The novel opens with the first strand, a hit and run death of a young African-American on the streets of Seattle. The mystery surrounding his death goes on throughout the book, as Tracy investigates the suspect, who is stationed at the local naval base. The second strand follows his case as it begins to move through the legal systems (both naval and civilian), and he is apparently in the clear when a key piece of evidence goes missing. In the third strand, the suspect in the hit and run death turns out to be linked to a rash of recent deaths from a particularly potent batch of heroin, which is of special interest to Tracy’s fellow Detective, Delmo Castigliano (“Del”) , whose teenage niece has recently died of an overdose.

I was a bit turned off by an early line that states that Del’s niece “…started on marijuana at fifteen, progressed to prescription drugs, and, eventually became hooked on heroin.” Really? I thought, not the old “gateway drug” line??
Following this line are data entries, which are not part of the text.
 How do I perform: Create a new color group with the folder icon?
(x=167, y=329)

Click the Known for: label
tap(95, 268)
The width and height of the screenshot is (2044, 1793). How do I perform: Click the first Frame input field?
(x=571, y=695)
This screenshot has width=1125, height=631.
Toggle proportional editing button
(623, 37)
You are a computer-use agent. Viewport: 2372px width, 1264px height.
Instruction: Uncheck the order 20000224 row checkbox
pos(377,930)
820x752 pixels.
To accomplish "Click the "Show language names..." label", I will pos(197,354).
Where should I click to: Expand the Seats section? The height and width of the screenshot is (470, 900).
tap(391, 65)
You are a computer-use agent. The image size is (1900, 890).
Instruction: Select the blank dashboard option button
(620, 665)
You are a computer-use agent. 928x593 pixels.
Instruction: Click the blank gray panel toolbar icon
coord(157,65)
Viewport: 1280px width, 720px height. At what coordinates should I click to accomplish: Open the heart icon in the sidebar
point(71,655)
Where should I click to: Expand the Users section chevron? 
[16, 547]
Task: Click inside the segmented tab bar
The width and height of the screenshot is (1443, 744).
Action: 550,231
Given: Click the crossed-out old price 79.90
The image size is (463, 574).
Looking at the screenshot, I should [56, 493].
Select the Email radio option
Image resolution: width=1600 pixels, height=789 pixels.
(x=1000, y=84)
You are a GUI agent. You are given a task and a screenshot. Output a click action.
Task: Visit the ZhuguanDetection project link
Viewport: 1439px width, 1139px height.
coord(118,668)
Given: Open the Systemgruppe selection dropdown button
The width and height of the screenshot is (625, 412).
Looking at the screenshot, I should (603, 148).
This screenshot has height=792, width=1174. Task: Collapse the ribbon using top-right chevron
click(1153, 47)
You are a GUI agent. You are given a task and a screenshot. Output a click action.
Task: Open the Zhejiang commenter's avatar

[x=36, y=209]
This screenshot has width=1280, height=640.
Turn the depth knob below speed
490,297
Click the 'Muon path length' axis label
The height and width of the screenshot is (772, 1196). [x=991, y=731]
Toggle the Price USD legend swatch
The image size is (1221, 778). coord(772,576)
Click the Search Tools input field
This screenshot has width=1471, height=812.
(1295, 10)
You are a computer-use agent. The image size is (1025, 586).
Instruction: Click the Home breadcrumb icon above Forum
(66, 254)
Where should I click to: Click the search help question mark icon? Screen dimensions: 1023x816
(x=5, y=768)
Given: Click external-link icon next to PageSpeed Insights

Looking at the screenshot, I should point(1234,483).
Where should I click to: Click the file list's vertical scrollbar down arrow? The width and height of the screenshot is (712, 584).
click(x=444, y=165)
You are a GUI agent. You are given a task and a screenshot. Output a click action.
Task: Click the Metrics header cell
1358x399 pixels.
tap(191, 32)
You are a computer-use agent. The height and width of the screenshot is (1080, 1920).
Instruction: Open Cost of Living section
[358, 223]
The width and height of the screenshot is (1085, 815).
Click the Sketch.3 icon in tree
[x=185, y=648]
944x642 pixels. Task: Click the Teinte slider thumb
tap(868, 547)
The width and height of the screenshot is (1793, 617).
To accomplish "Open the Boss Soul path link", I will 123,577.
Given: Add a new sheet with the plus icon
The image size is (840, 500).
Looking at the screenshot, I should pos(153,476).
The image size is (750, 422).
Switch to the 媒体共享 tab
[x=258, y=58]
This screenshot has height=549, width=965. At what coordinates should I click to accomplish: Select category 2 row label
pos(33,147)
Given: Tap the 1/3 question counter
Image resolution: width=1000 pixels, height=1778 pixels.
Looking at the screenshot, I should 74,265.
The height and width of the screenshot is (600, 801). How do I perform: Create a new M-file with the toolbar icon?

In the afterword, Dugoni relates that he had “…always believed heroin addicts were people living in rodent-infested apartments.” In his research, he learned that many of them are “good kids from good families.” I appreciated the evolution of Del’s thinking about the war on drugs. Del’s thoughts match Dugoni’s: “People in these homes weren’t supposed to have sons and daughters hooked on heroin. The junkies were supposed to be downtown, living in dark alleys and abandoned buildings, sleeping on soiled mattresses amid garbage and rodents.” The book clarifies the explosion in heroin usage as tied to the legalization of marijuana in the U.S., because the Mexican cartels have seen a seriously diminished income from selling weed, and have turned to growing poppies instead, adding to the supply of cheap heroin in the States.

The story follows the various strands, tying everything together in a satisfying conclusion (with a tiny bit of what felt a bit like a contrived development in Tracy’s life revealed at the end). Along the way, we meet familiar characters (Tracy’s husband Dan, her co-workers Del and Faz, and JAG attorney Leah Battles, who I hope will appear in future installments in the series).

Excellent character development (particularly Del), plenty of twists and turns and Pacific Northwest atmosphere thrown in for good measure. Fans of the Tracy Crosswhite series will enjoy it (although it stands alone very well, so no need to feel you need to start earlier in the series to get what is going on…although I totally recommend this series!) Five stars.